# Task objective
Scan the records beneath this line for the line holding "Where should I click to: Select" and the line holding "Given: Click the Medtronic MDT logo tile", then transcribe exactly those two and all lines between.

# Record extracts
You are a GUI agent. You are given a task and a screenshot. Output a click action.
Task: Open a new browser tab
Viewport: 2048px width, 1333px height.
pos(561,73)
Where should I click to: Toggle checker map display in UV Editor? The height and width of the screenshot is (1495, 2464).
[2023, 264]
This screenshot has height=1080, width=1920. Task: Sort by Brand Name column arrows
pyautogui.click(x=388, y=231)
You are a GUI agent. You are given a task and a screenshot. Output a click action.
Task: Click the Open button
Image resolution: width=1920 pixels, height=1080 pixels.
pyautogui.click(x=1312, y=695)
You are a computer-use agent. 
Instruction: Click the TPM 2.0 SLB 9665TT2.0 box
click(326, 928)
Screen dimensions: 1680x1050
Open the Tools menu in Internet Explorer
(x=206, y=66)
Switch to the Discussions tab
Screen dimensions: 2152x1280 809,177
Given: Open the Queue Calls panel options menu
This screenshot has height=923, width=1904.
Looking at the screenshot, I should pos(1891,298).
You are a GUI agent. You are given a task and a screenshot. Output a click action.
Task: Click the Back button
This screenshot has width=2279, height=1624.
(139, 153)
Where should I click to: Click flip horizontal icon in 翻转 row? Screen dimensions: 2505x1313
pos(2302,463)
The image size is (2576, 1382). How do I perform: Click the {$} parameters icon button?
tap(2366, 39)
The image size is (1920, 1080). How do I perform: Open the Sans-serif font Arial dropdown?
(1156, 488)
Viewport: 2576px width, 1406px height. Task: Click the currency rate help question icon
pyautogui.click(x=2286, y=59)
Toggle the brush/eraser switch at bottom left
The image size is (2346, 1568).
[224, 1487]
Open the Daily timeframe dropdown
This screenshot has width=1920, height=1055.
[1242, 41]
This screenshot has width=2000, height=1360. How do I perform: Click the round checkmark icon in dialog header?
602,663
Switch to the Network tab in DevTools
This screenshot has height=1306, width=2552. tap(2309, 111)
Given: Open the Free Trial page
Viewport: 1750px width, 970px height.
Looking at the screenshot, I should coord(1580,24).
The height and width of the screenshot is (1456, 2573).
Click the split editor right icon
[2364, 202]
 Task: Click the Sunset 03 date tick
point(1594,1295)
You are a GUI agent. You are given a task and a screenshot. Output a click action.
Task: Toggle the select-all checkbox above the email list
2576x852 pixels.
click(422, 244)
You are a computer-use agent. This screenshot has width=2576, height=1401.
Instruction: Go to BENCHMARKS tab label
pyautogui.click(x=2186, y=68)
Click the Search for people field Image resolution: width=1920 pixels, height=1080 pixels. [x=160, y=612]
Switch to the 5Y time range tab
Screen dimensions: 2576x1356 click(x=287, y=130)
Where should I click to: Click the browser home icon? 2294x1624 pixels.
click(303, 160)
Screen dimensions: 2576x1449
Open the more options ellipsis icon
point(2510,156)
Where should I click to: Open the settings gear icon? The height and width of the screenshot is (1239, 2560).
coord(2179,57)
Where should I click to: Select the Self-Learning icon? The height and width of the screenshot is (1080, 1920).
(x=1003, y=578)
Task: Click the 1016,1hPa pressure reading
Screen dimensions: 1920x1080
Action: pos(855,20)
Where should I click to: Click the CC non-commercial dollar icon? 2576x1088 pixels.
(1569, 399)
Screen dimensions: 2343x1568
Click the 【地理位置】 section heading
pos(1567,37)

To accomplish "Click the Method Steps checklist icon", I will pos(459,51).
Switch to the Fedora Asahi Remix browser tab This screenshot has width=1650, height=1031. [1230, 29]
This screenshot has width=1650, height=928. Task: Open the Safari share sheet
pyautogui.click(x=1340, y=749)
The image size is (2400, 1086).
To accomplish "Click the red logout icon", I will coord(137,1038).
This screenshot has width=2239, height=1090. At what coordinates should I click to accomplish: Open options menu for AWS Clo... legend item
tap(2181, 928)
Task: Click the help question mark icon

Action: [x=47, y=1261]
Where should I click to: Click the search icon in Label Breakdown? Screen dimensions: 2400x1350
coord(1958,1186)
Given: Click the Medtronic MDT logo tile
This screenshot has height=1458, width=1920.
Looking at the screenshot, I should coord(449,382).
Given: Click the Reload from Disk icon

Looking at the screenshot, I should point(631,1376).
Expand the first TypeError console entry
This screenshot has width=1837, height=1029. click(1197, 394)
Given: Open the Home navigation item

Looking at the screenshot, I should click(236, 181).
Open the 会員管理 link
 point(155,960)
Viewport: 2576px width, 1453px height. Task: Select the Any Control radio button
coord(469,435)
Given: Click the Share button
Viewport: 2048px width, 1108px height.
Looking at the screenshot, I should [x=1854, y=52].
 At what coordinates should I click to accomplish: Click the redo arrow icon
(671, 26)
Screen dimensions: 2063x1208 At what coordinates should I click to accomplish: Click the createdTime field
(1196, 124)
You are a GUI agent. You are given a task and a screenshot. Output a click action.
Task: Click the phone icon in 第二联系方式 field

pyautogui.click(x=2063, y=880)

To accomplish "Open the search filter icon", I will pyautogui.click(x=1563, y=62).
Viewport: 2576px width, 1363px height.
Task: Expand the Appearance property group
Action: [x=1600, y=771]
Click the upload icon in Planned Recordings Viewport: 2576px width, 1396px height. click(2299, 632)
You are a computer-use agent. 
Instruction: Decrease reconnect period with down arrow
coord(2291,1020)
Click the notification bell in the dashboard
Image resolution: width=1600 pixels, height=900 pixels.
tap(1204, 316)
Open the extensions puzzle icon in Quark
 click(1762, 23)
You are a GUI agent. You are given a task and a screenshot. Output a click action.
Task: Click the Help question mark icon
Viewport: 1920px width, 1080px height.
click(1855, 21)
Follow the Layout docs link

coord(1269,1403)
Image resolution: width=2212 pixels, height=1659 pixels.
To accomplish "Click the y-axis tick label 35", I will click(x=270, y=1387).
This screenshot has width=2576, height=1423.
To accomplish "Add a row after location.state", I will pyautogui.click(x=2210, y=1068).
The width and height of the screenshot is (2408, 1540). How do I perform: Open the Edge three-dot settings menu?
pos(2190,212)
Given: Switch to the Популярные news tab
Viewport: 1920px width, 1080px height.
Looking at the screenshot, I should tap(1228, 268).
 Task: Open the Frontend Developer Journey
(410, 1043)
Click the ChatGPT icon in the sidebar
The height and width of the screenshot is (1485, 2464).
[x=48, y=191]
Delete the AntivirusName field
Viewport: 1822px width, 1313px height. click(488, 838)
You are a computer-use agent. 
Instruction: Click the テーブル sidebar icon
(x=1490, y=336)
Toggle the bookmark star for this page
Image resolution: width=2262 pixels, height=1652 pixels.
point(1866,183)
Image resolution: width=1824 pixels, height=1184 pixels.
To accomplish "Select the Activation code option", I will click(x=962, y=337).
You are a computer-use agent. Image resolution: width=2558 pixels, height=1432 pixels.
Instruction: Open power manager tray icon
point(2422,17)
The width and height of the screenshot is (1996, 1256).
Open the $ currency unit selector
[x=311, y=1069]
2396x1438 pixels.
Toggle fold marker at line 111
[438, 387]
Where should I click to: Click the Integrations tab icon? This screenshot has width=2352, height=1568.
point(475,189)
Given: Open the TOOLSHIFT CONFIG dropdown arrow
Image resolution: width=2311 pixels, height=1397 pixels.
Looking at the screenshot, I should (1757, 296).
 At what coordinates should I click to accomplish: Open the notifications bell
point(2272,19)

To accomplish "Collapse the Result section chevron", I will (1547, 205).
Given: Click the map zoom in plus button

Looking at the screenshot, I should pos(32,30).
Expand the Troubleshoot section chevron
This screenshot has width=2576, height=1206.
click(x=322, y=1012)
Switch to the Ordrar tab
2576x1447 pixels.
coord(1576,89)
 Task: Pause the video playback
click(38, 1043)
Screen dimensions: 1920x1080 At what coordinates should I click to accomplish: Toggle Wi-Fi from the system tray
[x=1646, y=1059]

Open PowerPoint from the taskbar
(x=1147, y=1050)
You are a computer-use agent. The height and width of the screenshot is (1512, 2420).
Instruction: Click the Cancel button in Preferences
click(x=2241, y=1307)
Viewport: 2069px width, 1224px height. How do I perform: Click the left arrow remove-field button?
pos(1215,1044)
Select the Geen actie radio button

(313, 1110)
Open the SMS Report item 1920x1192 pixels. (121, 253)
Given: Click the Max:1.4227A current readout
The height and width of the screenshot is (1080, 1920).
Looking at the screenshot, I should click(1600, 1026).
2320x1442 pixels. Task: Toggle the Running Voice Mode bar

# Solved exercise
Where should I click to: Select the Self-Learning icon? The height and width of the screenshot is (1080, 1920).
(x=1003, y=578)
Task: Click the 1016,1hPa pressure reading
Screen dimensions: 1920x1080
Action: pos(855,20)
Where should I click to: Click the CC non-commercial dollar icon? 2576x1088 pixels.
(1569, 399)
Screen dimensions: 2343x1568
Click the 【地理位置】 section heading
pos(1567,37)

To accomplish "Click the Method Steps checklist icon", I will pos(459,51).
Switch to the Fedora Asahi Remix browser tab This screenshot has width=1650, height=1031. [1230, 29]
This screenshot has width=1650, height=928. Task: Open the Safari share sheet
pyautogui.click(x=1340, y=749)
The image size is (2400, 1086).
To accomplish "Click the red logout icon", I will coord(137,1038).
This screenshot has width=2239, height=1090. At what coordinates should I click to accomplish: Open options menu for AWS Clo... legend item
tap(2181, 928)
Task: Click the help question mark icon

Action: [x=47, y=1261]
Where should I click to: Click the search icon in Label Breakdown? Screen dimensions: 2400x1350
coord(1958,1186)
Given: Click the Medtronic MDT logo tile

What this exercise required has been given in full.